Comments on: McCabe, MJ & Snyder, CM (2011) Did Online Access to Journals Change the Economics Literature?
Abstract: Does online access boost citations? The answer has implications for issues ranging from the value of a citation to the sustainability of open-access journals. Using panel data on citations to economics and business journals, we show that the enormous effects found in previous studies were an artifact of their failure to control for article quality, disappearing once we add fixed effects as controls. The absence of an aggregate effect masks heterogeneity across platforms: JSTOR boosts citations around 10%; ScienceDirect has no effect. We examine other sources of heterogeneity including whether JSTOR benefits "long-tail" or "superstar" articles more.
The following quotes are from McCabe, MJ (2011)
Online access versus open access.
Inside Higher Ed. February 10, 2011.
MCCABE: …I thought it would be appropriate to address the issue that is generating some heat here, namely whether our results can be extrapolated to the OA environment….
1. Selection bias and other empirical modeling errors are likely to have generated overinflated estimates of the benefits of online access (whether free or paid) on journal article citations in most if not all of the recent literature.

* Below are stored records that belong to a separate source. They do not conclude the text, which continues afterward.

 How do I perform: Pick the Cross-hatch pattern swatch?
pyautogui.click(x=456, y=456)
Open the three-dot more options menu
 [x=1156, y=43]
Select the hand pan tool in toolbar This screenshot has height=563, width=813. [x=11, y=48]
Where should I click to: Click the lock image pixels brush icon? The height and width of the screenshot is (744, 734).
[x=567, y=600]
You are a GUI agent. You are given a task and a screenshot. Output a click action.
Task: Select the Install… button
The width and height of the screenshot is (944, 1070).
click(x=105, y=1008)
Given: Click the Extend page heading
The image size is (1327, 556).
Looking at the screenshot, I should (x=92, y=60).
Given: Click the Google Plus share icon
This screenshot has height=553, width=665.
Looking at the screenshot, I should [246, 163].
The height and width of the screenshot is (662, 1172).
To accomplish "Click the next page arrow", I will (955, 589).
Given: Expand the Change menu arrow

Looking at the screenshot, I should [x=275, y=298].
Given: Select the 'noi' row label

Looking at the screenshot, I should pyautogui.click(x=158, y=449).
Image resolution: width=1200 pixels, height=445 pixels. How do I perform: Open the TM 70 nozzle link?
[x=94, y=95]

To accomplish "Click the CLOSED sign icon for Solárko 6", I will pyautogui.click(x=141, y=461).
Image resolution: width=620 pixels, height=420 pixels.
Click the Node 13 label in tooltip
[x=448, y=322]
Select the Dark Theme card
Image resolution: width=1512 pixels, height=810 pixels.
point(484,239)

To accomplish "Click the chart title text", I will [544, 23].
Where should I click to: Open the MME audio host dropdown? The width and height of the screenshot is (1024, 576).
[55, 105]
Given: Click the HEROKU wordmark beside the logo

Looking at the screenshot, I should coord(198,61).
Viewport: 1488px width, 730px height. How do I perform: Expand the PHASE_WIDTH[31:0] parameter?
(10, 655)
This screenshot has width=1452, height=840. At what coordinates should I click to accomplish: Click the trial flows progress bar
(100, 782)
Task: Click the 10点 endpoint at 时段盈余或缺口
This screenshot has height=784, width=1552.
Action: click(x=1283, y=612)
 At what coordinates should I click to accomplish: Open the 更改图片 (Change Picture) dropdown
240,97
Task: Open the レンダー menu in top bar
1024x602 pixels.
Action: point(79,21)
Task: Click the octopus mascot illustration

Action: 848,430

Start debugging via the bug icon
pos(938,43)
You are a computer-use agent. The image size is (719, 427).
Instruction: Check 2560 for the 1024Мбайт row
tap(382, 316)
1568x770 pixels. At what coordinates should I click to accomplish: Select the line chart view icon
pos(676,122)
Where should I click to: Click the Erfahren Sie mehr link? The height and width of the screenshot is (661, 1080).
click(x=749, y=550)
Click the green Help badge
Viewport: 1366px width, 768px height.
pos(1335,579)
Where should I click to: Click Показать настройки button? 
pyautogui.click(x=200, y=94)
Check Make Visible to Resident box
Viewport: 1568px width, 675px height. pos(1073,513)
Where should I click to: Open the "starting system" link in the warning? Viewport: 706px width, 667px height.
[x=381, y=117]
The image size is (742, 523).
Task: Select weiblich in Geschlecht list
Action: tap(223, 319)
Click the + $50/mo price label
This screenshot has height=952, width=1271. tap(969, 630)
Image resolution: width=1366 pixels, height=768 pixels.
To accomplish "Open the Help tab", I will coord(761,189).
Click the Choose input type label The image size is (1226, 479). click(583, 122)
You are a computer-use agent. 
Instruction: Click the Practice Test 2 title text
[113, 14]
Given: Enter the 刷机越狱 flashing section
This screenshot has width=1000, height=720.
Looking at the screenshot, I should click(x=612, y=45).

If "selection bias" refers to authors' bias toward selectively making their better (hence more citeable) articles OA, then this was controlled for in the comparison of self-selected vs. mandated OA, by
Gargouri et al (2010) (uncited in the
McCabe & Snyder (2011) [M & S] preprint, but known to the authors -- indeed the first author requested, and received, the entire dataset for further analysis: we are all eager to hear the results).
If "selection bias" refers to the selection of the journals for analysis, I cannot speak for studies that compare OA journals with non-OA journals, since we only compare OA articles with non-OA articles within the same journal. And it is only a few studies, like
Evans and Reimer's, that compare citation rates for journals before and after they are made accessible online (or, in some cases, freely accessible online). Our principal interest is in the effects of immediate OA rather than delayed or embargoed OA (although the latter may be of interest to the publishing community).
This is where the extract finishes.